Self-isolation to social isolation to complete isolation
Most people are ‘staying social’ by using social networks and I was. However, the majority of my feeds were plagued with jokes, videos and memes about weight gain in isolation as well as the best exercises to do and the best foods to eat. I was instantly triggered and found myself falling into an obsessive trap. The nation getting ‘fit’ is great for some, I am sure, but for people with eating disorders, the ‘extra’ talk on body image is just overwhelming.
So, how do I get away from these triggers? I isolate further, close down my social networks… Next, everyone is talking about exercise/food/weight loss/gain on the work daily brief, so how do I get away from this? I disengage and isolate further. You can see how I have become more and more lonely. Eating disorders by nature try to isolate and I was just giving it what it wanted but I couldn’t see the negative spiral happening.

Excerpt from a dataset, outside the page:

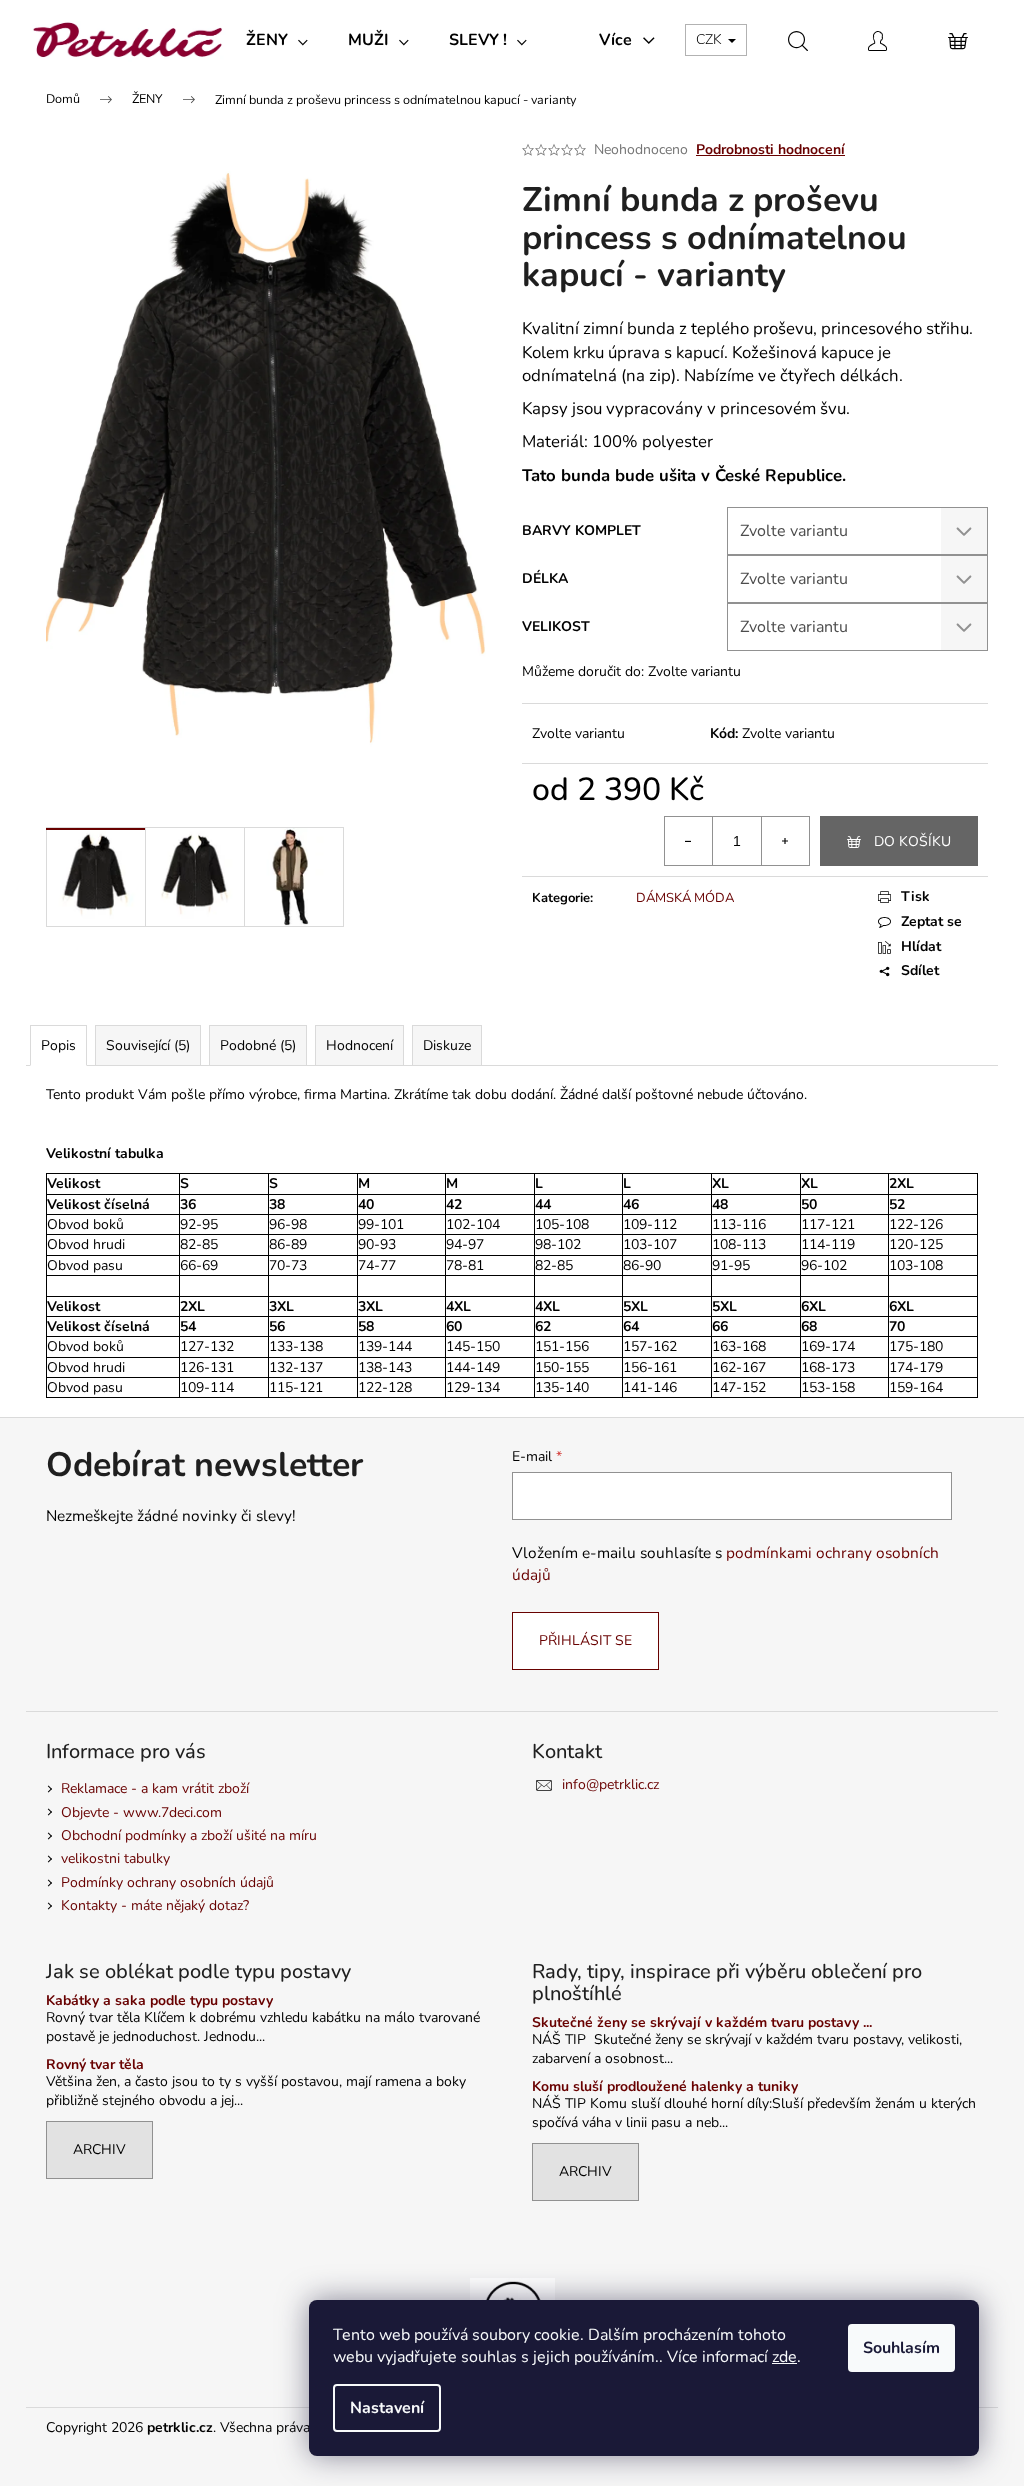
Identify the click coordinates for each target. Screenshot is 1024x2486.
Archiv (99, 2149)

Complete isolation to me and my eating disorder
The added triggers fuelled my eating disorder. It got louder until all I could hear is “I will gain weight from this isolation”, so I need to do A, B and C. Sadly, not the best options. Isolation put less people in the way of bad decisions, I don’t have to ‘keep it together’ for work, I don’t have to prove ‘I am well’. Loved ones have challenged me on my behaviour, but it is so easy not to reply to a text or phone call when you are not ‘face to face’. The eating disorder felt in full control, so my voice was robbed, and I didn’t have a choice in the matter now. Utter despair had swamped me, bad choices followed by mental and physical pain, shame, guilt, crying and of course fatigue… wait, how am I back in this cycle? Lack of nutrients and a healthy mind led to exhaustion so I felt like I couldn’t fight.
“The struggle you overcome today will be your strength for tomorrow”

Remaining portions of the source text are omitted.